### RECORDS SUPPLIED
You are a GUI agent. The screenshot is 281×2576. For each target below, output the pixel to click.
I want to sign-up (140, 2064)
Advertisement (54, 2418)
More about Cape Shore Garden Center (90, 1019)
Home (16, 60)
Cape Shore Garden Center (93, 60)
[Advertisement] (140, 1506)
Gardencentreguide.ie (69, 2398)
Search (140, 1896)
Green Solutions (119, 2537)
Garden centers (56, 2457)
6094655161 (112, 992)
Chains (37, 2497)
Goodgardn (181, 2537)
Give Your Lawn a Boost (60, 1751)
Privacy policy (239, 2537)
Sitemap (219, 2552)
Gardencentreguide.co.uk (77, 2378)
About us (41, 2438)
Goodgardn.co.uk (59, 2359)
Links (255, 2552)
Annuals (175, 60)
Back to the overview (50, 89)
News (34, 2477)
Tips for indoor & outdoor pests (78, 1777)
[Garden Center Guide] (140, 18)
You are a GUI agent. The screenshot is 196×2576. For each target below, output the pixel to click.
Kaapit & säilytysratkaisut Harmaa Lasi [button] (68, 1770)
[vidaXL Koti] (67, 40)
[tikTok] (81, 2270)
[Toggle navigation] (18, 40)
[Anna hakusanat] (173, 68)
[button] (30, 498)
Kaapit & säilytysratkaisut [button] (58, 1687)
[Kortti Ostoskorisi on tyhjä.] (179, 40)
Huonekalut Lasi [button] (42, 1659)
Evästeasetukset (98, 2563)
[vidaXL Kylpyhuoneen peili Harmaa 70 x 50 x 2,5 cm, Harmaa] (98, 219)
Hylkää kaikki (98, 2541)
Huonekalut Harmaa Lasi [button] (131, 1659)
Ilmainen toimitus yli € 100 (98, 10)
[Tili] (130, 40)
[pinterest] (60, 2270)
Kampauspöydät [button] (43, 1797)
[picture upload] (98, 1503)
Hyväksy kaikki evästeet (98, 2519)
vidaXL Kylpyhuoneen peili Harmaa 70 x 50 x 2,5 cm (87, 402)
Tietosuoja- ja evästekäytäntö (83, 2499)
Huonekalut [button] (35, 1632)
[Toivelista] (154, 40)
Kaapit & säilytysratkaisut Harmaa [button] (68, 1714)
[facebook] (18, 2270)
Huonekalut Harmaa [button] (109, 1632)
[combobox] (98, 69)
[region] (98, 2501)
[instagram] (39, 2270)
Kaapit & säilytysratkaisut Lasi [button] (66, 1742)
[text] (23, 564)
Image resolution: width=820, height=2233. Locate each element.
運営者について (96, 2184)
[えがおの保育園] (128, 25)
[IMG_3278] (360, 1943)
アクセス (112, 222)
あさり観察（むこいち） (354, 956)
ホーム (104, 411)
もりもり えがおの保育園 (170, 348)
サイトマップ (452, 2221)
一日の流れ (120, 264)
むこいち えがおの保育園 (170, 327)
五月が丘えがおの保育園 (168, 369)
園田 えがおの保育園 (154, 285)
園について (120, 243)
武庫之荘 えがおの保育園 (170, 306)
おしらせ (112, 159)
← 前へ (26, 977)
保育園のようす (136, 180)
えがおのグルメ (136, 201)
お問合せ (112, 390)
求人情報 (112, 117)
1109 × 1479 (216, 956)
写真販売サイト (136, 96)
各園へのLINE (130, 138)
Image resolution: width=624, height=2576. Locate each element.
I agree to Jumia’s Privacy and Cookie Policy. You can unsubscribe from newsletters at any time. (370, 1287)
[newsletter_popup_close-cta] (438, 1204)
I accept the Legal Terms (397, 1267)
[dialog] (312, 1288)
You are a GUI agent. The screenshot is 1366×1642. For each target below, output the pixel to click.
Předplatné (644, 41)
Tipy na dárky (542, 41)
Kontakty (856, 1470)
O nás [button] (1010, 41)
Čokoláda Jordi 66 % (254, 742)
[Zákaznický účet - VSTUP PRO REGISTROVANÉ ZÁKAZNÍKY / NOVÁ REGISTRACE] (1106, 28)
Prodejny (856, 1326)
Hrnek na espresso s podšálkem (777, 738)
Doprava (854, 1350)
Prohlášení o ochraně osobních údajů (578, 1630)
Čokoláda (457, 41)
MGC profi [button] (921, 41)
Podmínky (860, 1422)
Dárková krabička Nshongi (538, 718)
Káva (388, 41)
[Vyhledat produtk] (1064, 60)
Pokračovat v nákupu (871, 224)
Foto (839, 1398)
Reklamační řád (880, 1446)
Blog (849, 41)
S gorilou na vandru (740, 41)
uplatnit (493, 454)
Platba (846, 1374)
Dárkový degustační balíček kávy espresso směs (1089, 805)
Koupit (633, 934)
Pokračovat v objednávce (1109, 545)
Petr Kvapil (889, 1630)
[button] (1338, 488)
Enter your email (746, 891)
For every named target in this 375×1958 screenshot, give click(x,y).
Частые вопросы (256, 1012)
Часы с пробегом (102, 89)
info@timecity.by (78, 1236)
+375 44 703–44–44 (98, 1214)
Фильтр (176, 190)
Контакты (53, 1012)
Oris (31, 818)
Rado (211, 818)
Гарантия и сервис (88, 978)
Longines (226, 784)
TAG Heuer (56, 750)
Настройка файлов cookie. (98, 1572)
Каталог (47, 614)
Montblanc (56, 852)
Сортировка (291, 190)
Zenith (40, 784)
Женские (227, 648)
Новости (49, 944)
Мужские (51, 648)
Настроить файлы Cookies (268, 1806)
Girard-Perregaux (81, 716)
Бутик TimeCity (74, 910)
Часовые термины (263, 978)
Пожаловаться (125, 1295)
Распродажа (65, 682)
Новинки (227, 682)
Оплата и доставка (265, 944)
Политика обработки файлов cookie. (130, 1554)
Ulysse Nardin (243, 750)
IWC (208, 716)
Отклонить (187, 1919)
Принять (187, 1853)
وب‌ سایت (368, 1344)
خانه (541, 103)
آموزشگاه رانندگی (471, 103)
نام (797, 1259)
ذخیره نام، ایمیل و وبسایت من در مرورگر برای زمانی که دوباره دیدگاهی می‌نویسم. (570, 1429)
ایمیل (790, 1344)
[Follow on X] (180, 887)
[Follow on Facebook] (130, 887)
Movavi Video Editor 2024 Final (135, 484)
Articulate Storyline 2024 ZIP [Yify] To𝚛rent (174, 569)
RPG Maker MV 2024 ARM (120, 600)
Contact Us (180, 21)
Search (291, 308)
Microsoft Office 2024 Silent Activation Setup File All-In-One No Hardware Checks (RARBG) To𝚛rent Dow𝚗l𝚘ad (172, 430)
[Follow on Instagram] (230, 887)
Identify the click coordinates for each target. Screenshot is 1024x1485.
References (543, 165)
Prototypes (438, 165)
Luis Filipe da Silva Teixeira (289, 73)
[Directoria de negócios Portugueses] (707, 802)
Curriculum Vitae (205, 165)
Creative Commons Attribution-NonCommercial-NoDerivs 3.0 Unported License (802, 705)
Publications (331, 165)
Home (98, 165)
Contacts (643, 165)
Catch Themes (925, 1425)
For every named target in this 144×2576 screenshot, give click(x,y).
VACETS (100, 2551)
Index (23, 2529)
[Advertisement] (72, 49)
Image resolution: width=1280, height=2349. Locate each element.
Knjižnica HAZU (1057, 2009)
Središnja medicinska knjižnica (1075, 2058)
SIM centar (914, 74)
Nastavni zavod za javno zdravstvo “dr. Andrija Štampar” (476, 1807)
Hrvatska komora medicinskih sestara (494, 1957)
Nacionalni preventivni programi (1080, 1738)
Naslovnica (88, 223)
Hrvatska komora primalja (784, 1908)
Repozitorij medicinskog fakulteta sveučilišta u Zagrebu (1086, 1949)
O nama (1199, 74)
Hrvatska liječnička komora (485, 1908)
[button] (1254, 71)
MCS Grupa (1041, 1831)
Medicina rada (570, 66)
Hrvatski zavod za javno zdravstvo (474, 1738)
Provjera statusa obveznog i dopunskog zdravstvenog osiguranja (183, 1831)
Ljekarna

### ACTIVITY
Copy out precisely the lines from the line with "Huonekalut Harmaa Lasi [button] (131, 1659)" to the line with "Tietosuoja- ja evästekäytäntö (83, 2499)" in the material above, including those two lines and omitting all the rest.

### RESULT BELOW
Huonekalut Harmaa Lasi [button] (131, 1659)
Ilmainen toimitus yli € 100 (98, 10)
[Tili] (130, 40)
[pinterest] (60, 2270)
Kampauspöydät [button] (43, 1797)
[picture upload] (98, 1503)
Hyväksy kaikki evästeet (98, 2519)
vidaXL Kylpyhuoneen peili Harmaa 70 x 50 x 2,5 cm (87, 402)
Tietosuoja- ja evästekäytäntö (83, 2499)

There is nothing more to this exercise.